President Goodluck Jonathan on Thursday launched a fresh campaign to totally remove the subsidy on fuel, barely a year after a similar campaign and forceful removal of subsidy almost brought the country to a standstill.
Jonathan said only the total removal of subsidy on petroleum products would attract investors to the oil sector and put an end to the importation of petroleum products as it is currently being done.
About this time last year, the President, in his budget estimates submitted to the Senate, proposed total removal of subsidy on petroleum products and in spite of public protests removed subsidy on January 1, 2012.
The President’s action was greeted by spontaneous protests among the citizens.
A mass action coordinated by civil society groups paralysed activities in the country for about two weeks until the government backpedalled and announced a partial removal. Per litre pump price of petrol was consequently reduced to N97 from the initial N141 under the zero-subsidy regime.
The pump price of the product pre-January 1, 2012 was N65.
Jonathan started the fresh campaign to totally remove subsidy while receiving the report of the graduating participants of the Senior Executive Course 34, 2012, of the National Institute of Policy and Strategic Studies, Kuru, near Jos, at the Presidential Villa, Abuja.
“Why is it that people are not building refineries in Nigeria despite that it is a big business? It is because of the policy of subsidy, and that is why we want to get out of it,” the President said.
Like the President did late last year, he argued that while the total removal of subsidy could be painful to Nigerians he said they would be happier at the end if they could bear the initial pains.
Jonathan said, “To change a nation is like surgery. If you have a young daughter of five years who has a boil at a very strategic part of the face, you either as a parent leave that boil because the young girl will cry or you take the girl to the surgeon.
“So you have the option of just robbing metholatum on the face until the boil will burst and disfigure her face or you take that child to the surgeon. On the sighting of a scalpel of the surgeon alone, the child will start crying.
“But if she bears the pains and do the incision and treat it, after some days or weeks, the child will grow up to be a beautiful lady.
“There are certain decisions that government must take that may be painful at the beginning and people must be properly informed so that they will be ready to bear the pains.”
Jonathan said he believed that Nigeria could witness a turn-around within 10 years once the right policies were put in place.
“I believe that you do not need a lifetime to change a nation. Under 10 years, Nigeria can change and people will not even believe that this is Nigeria again. Immediately you come up with strong policies in key sectors of the economy and keep it for 10 years, the change will be astronomical,” he said.
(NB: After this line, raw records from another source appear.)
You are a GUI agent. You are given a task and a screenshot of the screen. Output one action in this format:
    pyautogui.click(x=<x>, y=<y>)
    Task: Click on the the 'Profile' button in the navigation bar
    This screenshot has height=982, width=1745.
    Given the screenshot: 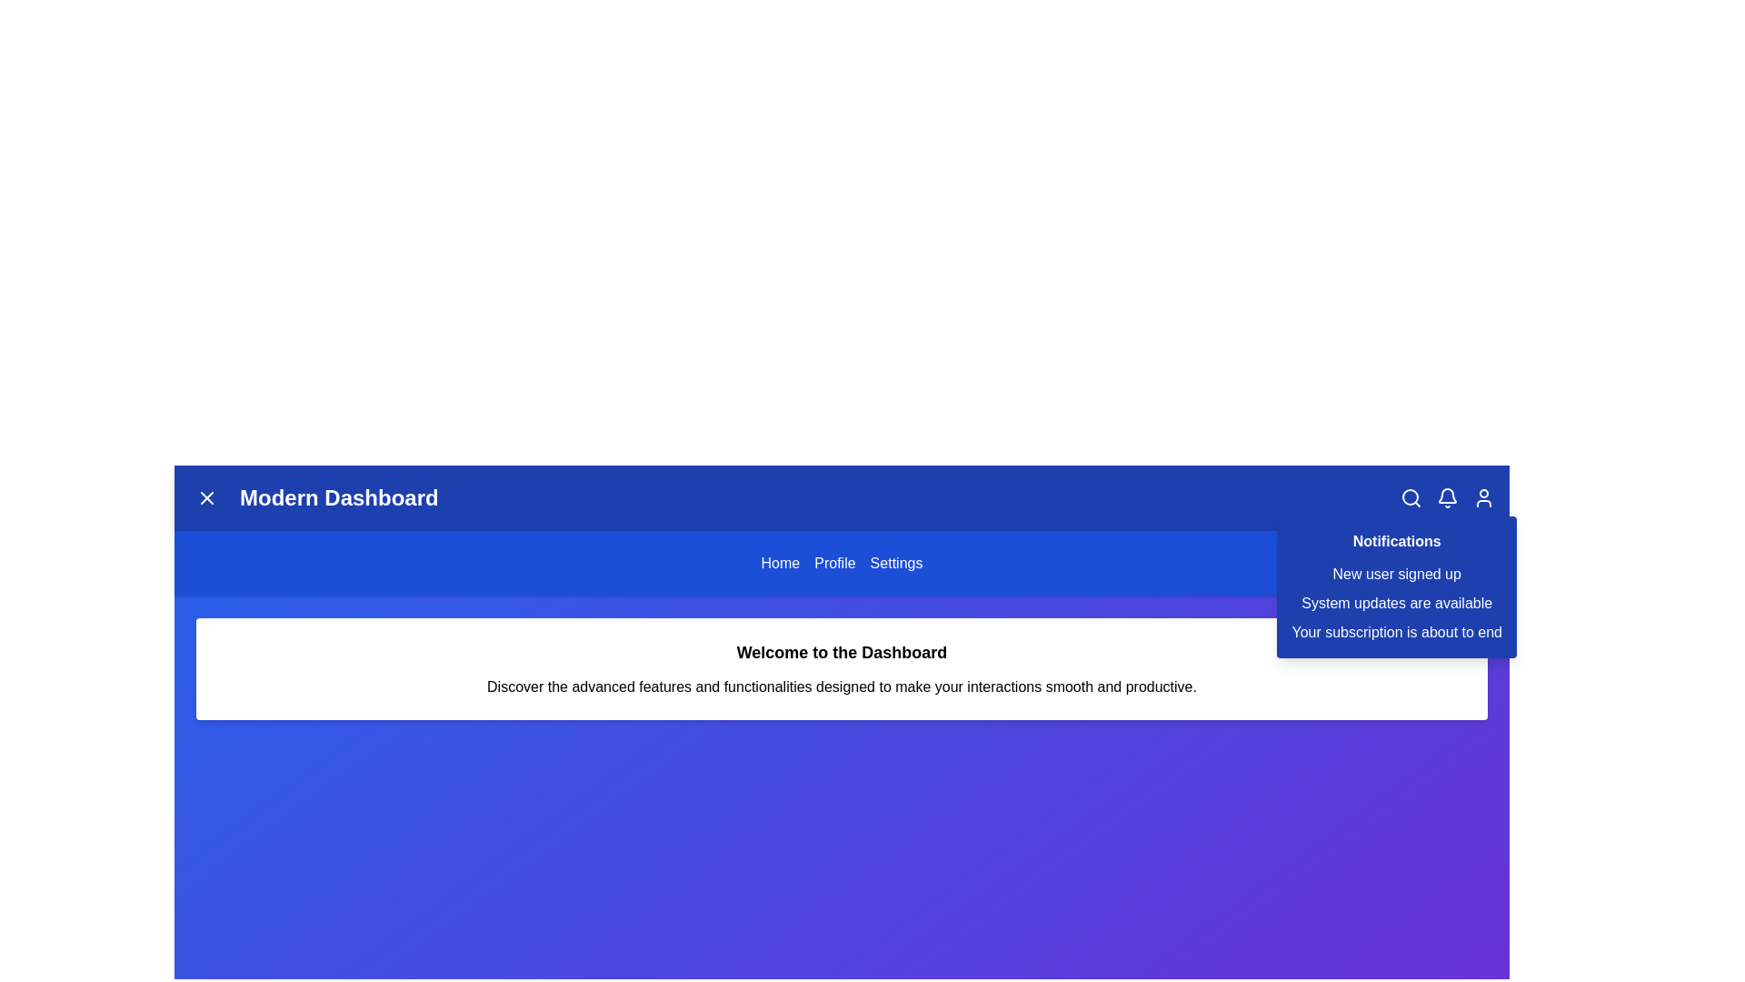 What is the action you would take?
    pyautogui.click(x=834, y=563)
He said Canada had 16 functional refineries and Nigeria has four that are struggling to refine at 30 per cent of installed capacity because all the refineries in Canada are privately-owned.
In the aftermath of the January protests and in the desire to assuage ill feeling of citizens over large scale corruption in the oil sector, Jonathan had promised to probe the sector.
The probe committee set up by the House of Representatives subsequently found that oil thieves had defrauded the country of N1.7trn under the fuel subsidy regime. Many suspects, including a son of the chairman of the Peoples Democratic Party, Mahmud Tukur, and children of other notable Nigerians and their companies, are currently on trial for making claims for fuel not imported.
Curiously, the nation has been suffering from acute shortage of fuel for almost two months with filling stations selling, unofficially, at between N100 and N150 per litre.
The situation has also made critics to submit that the shortage, notwithstanding official explanations, might be a design by the government to surreptitiously increase fuel pump price in the new year.